- _Instructions to follow_: Rewrite the records from the line with "1746x725 pixels." to the line with "Action: pyautogui.click(x=943, y=190)", changing "Slope Ramp" to "Slope Curve" and leaving everything else the same.

- _Record list_:
— Start —

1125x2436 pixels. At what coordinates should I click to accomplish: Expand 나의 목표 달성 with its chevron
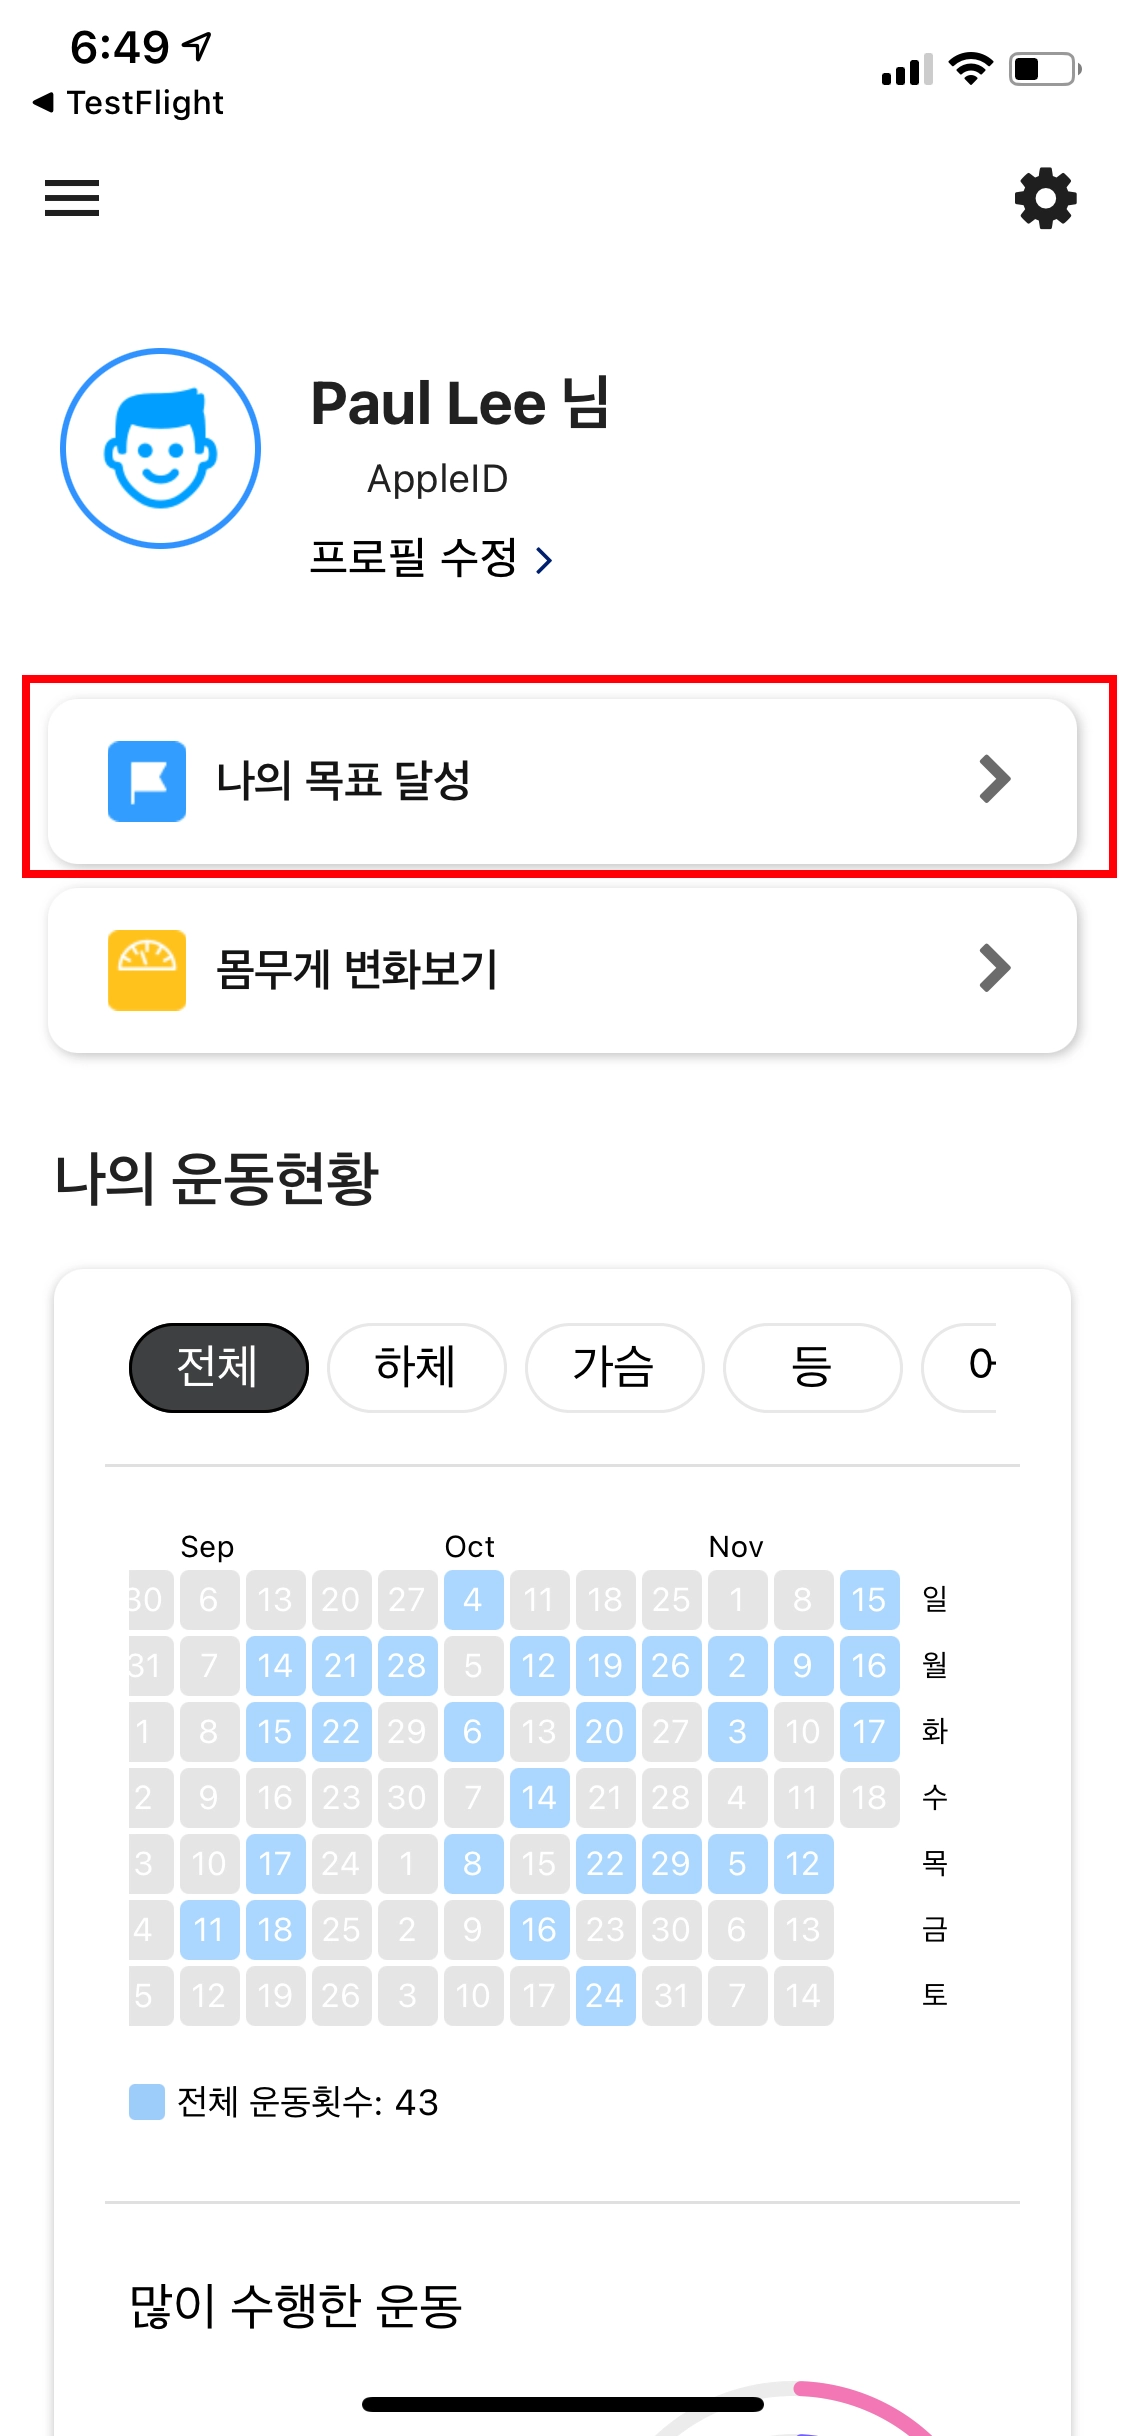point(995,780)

— End —
— Start —

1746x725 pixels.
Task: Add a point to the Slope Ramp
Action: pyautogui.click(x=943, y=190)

— End —

- _Solution_:
1746x725 pixels.
Task: Add a point to the Slope Curve
Action: pyautogui.click(x=943, y=190)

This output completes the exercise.